**PROBLEM SET**
**a.** Rewrite the part of the kurrajong text that begins at the words "A density-impact function" and stops after "for this study.", swapping "saplings" for "young plants" throughout.
**b.** Extend the text on kurrajong and feral herbivores, picking up after its final sentence.

In order to manage the herbivore threat to a particular value, one would ideally know the relationship between herbivore population density and the impact on that value [11]. These density-impact functions could take a range of forms (e.g., [11]] and knowing which is applicable has enormous practical implications for managers. A highly sensitive function might suggest that only reducing herbivore populations to very low density will adequately protect the value (e.g., [12] for rabbits), whereas for a relatively insensitive function, avoiding irruptive population growth is adequate. An understanding of the density-impact function therefore allows a decision-maker to design an intervention likely to achieve the required benefit with the minimum financial cost [10] and minimum destruction of herbivores. This latter point is vitally important as the removal or destruction of feral horses is controversial.

A density-impact function requires that the value that is being impacted be clearly defined. The problem that high densities of feral herbivores may pose for kurrajong is persistent failure to establish a healthy new cohort of saplings. Mature old kurrajong are venerated, but kurrajong offer useful resources from sapling age: supple fibre could be easier to extract from the bark of saplings than from older individuals, and fresh leaf buds could be easily plucked for eating from accessible low foliage. Thus, the demographic structure of kurrajong at a point in time, and evidence for the survival and growth of emerging generations (the cultural connection through the value being maintained), represent the scope of an operational definition of the value for this study.

This observational study will examine the relationship between vertebrate herbivore activity and the demographic structure and seedling survival of kurrajong in the lower Snowy River Valley. The study will be limited to locations where veteran kurrajong are found on the basis that those locations represent the most likely site where seedling establishment and progression through sapling phase to maturity would have occurred. If a strong association between herbivore activity and demographic or seedling frequency and condition is found, we will explore what levels of herbivore activity (a proxy for density) present a threat to ongoing population stability.

1.1.3 Research questions and hypotheses

Is kurrajong demographic structure related to feral herbivore activity? If feral herbivores affect demographic structure, then all else being equal, higher herbivore activity will reliably ‘predict’ sites where veteran kurrajong are accompanied by few seedlings and saplings, and those saplings will show signs of having been repeatedly browsed or damaged.

Kurrajong recruits readily from seed and is robust to transplanting at young seedling age. In some circumstances it has proved capable of prolific if not invasive recruitment under established canopy of other species e.g., [13]. Therefore seedling recruitment appears likely to be a dynamic response variable in this context.

(Saved data entries)
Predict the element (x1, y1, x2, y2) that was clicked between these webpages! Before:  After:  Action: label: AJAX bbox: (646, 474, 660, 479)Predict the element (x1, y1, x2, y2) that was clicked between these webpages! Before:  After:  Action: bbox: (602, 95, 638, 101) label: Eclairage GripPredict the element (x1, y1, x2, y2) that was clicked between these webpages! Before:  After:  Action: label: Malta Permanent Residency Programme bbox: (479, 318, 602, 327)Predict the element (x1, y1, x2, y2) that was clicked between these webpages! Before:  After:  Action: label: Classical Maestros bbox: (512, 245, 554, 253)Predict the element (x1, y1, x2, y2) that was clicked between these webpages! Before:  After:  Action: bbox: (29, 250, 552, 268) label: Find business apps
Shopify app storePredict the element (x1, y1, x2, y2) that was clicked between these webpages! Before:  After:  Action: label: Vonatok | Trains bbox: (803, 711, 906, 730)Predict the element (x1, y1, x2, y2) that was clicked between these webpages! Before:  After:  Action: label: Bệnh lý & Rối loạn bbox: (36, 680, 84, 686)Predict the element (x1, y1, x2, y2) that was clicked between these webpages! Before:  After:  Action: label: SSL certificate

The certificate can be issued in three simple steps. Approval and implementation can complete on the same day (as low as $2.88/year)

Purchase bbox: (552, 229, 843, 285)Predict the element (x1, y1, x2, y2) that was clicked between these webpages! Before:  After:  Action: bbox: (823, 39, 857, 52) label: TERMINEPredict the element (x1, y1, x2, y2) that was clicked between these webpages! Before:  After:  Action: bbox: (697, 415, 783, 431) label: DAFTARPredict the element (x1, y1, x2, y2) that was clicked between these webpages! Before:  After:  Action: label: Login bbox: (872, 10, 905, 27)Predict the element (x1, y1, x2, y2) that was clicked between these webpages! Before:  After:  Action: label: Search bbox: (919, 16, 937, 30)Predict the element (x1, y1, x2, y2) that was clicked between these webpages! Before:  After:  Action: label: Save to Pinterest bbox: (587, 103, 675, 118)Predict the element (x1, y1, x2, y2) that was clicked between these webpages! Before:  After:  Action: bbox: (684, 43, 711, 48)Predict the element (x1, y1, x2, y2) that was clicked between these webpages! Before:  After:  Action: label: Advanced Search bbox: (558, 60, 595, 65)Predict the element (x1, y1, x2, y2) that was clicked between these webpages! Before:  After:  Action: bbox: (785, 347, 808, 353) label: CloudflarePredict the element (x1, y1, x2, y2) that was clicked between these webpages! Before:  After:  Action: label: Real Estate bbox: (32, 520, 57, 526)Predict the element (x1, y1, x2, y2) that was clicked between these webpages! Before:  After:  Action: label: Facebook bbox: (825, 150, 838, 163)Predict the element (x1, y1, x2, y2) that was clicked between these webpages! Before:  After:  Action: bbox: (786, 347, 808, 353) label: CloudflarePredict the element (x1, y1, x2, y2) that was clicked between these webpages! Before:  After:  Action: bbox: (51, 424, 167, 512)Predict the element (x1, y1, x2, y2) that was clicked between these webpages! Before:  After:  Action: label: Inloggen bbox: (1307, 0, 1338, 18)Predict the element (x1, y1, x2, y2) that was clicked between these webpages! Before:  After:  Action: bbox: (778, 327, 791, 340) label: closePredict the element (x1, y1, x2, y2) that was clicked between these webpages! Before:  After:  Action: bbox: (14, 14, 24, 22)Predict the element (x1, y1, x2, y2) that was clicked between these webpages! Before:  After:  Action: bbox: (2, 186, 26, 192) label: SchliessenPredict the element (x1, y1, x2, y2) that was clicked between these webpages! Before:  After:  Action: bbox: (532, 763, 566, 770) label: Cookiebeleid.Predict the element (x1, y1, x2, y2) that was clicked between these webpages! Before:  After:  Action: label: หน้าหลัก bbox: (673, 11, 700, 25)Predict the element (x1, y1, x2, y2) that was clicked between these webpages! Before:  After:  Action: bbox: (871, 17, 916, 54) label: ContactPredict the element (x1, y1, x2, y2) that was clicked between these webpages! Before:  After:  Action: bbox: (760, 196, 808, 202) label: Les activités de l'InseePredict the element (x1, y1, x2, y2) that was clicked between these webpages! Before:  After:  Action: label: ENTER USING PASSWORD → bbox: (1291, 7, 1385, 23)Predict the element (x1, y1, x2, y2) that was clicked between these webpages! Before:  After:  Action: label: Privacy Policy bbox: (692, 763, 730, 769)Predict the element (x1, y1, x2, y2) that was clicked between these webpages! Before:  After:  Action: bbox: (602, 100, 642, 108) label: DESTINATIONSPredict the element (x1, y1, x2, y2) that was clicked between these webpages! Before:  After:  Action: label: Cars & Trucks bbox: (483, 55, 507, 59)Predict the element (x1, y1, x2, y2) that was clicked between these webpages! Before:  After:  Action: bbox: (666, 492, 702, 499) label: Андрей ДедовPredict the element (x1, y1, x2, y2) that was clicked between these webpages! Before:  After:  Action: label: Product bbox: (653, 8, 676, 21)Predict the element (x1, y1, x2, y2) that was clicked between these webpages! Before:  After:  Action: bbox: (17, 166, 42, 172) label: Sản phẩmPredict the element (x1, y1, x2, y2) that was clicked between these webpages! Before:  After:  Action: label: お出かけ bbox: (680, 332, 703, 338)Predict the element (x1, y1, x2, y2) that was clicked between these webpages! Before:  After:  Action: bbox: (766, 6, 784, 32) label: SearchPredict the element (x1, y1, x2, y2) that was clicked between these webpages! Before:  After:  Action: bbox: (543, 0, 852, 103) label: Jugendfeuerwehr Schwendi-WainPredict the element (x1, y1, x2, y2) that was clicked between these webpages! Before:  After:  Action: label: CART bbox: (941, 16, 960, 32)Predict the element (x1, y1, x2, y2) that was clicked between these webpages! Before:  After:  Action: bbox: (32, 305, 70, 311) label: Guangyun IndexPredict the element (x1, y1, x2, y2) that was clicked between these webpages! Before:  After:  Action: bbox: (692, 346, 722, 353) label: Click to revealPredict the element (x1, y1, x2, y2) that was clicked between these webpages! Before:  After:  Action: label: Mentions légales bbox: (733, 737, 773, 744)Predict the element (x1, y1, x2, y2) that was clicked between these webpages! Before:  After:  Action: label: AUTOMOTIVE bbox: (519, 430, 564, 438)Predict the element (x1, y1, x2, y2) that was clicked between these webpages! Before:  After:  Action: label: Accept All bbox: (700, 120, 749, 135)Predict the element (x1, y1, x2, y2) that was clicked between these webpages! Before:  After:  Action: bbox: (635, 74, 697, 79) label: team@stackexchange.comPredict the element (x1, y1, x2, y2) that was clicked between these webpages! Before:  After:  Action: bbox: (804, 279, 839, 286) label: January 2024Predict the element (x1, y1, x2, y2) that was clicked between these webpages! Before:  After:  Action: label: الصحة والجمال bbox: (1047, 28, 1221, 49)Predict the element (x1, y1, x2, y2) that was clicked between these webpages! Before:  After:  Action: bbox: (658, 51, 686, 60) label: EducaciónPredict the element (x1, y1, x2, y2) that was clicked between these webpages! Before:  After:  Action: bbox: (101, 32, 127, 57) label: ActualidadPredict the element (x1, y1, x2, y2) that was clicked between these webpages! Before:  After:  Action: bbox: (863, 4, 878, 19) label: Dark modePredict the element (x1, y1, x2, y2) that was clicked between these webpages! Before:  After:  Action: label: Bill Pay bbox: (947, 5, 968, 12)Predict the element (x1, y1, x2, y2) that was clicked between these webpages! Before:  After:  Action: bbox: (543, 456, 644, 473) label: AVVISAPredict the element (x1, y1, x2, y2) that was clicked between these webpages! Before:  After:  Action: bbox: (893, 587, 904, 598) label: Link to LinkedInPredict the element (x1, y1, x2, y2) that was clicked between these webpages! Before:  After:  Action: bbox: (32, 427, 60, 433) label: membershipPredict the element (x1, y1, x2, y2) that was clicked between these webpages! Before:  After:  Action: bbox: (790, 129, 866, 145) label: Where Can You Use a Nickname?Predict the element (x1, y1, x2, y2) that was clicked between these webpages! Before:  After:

**RESPONSES IN ORDER**
**a.**
A density-impact function requires that the value that is being impacted be clearly defined. The problem that high densities of feral herbivores may pose for kurrajong is persistent failure to establish a healthy new cohort of young plants. Mature old kurrajong are venerated, but kurrajong offer useful resources from sapling age: supple fibre could be easier to extract from the bark of young plants than from older individuals, and fresh leaf buds could be easily plucked for eating from accessible low foliage. Thus, the demographic structure of kurrajong at a point in time, and evidence for the survival and growth of emerging generations (the cultural connection through the value being maintained), represent the scope of an operational definition of the value for this study.

**b.**
Figure 1. A 'veteran' kurrajong on a north-facing slope. Damaged saplings in the foreground probably reflect deer browsing

Veteran kurrajong are to be found on the valley floor and hillslopes in the lower Snowy Valley corridor up to around 750 m altitude (Fig. 1). Considerable variation in soil depth, nutrition, and water availability is expected across that natural gradient from mild slope –> valley floor –> exposed harsh slope, and that variation would be expected to influence inherent germination and survival probabilities for kurrajong seedlings in a hypothetical herbivore free setting, and also influence herbivore activity (better resource availability promoting foraging opportunity, therefore higher activity).

Figure 2. Basic sampling concept, based around veteran kurrajong on hillslopes and the valley floor.

A main effect of sample location on kurrajong demographic structure and seedling survival is anticipated, and a main effect of herbivore activity. An interaction is expected whereby relatively less herbivore activity in lower resource locations has a disproportionately high impact on kurrajong demographic structure and seedling survival.

1.1.3 Development of response variables

One measure of interest is population demographic structure, the distribution of age classes at sampling locations, which may relate to contemporary and historic patterns of herbivore activity.

However, as each sampling unit is intended to be based on a veteran individual, and at the intended sample size, we are unlikely to observe sufficient individuals to generate robust statistics of distribution per plot.

Response variables for modelling will likely be fashioned around the density of juvenile individuals around the veteran individual. If we imagine the following classes — new seedling (first season) –> established seedling (1-2 years) –> sapling (2-5 years) –> pre-reproductive (5-\(x\) years) –> mature reproductive (\(x\)\(y\) years) –> veteran (\(>y\) years) — we might be particularly interested in the first three categories.

Seedling density

The number of “seedlings” in a quadrat is one simple candidate response variable. However, very small plants could be newly germinated (e.g., Fig. 3 - recently germinated individual with cotyledons) or an older ‘seedling’ indicating various seasons of growth and repeated browsing (Fig. 4).

Figure 3. Young kurrajong seedling with cotyledons and first true leaves still expanding

Figure 4. Older kurrajong seedling showing strong signs of repeated browsing

Seedling / young sapling intactness

The density or number of seedlings could be augmented with evidence about past browsing damage to stems. Stem diameters above and below ground is one way of looking for evidence of severe past browsing, in addition to the more obvious above ground signs such as in Fig. 4.

Condition and age of older saplings and mature individuals

Size, and browsing and rubbing damage indices could be collected for older saplings and trees. Sampling tree cores for dendrochronological analysis would be ideal to be able to calibrate tree size with approximate age. If ageing can be done convincingly, it might be possible to explore whether the apparent cohorts gap between older saplings and mature trees corresponds to environmental conditions or estimates of historical grazing pressure.

Ground layer structure and cover

We could try to include some assessment of the cover or biomass of an understorey indicator species attractive to herbivores, like the native pea Swainsona, the vanilla lily Arthropodium or kangaroo grass (Themeda).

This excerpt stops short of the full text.